The massive inefficiency of target-based high-throughput screening eventually led to major pivots in the pharmaceutical industry. The biggest was to jump the drug-like small molecule ship altogether and develop biologic drugs (drugs that are proteins/antibodies). This pivot has been wildly successful, with most of the highest revenue drugs these days being biologics. The result emphasized that successful pivots from the tradition needed to focus on critical challenges to target-based discovery, namely the reasons why those drugs failed. In the case of biologics, the focus was on target specificity in biology: Antibodies are WAY more specific than drug-like small molecules.
However, that ship was a veritable aircraft carrier. For the massive numbers of participants, it was not easy to turn around. Hence, the next biggest pivot, and our theme of the month, was to stay with drug-like small molecules but focus on phenotypes, rather than targets. The failure/challenge here was to admit that biology was far more complex than a single target, so focus on the biology (but . . . shhh, don’t tell anyone . . . work back to the target!).

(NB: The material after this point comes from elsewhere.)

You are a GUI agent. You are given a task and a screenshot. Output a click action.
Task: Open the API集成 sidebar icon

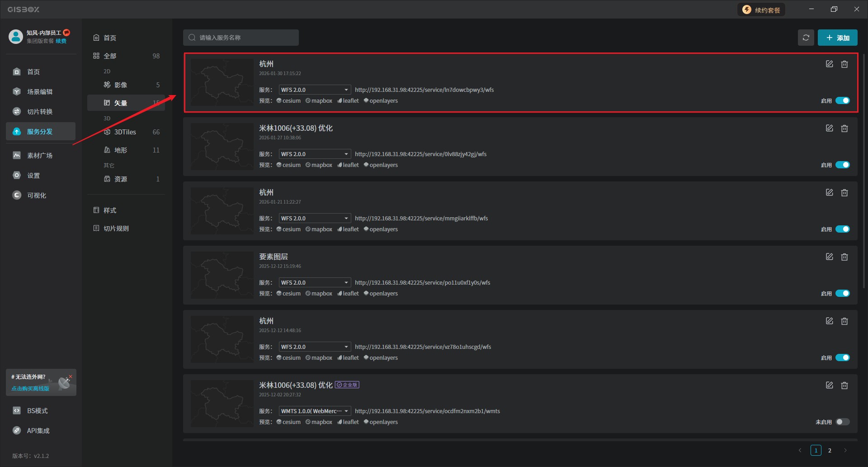pos(17,431)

Well, some die-hards didn’t even stop there. You can’t teach an old dog new tricks. As for medicinal chemists? Well . . . woof. Fortunately, some creative academics long ago had already been poking around on the fringes of target-based, drug-like small molecules and came up with an interesting idea that focused on on an even more specific reason for drug failure: The millstone of potency and residence time–drug-like small molecules need to bind VERY tightly to their targets and stay bound for a long time. That’s hard to engineer, even for the best Rhodesian Ridgeback . . . er . . . medicinal chemist. So these folks took advantage of something new that had just been discovered in biology: the protein degradation machinery that cleans up molecules in all cells. By using chemical ligands to non-covalently cross link the protein degradation machine to protein targets, the chemical ligands did not have to bind very well or for very long; they just needed to act long enough to bring the pair together and POOF the target protein was permanently gone. They called the new approach Protacs, and boy has it caught on now, with several startups already in clinical trials. Sometimes referred to as “chemical handles” and or “targeted protein degradors,” these compounds are redefining the rules of medicinal and computational chemistry. Looks like we at Genecentrix have our work cut out for us again!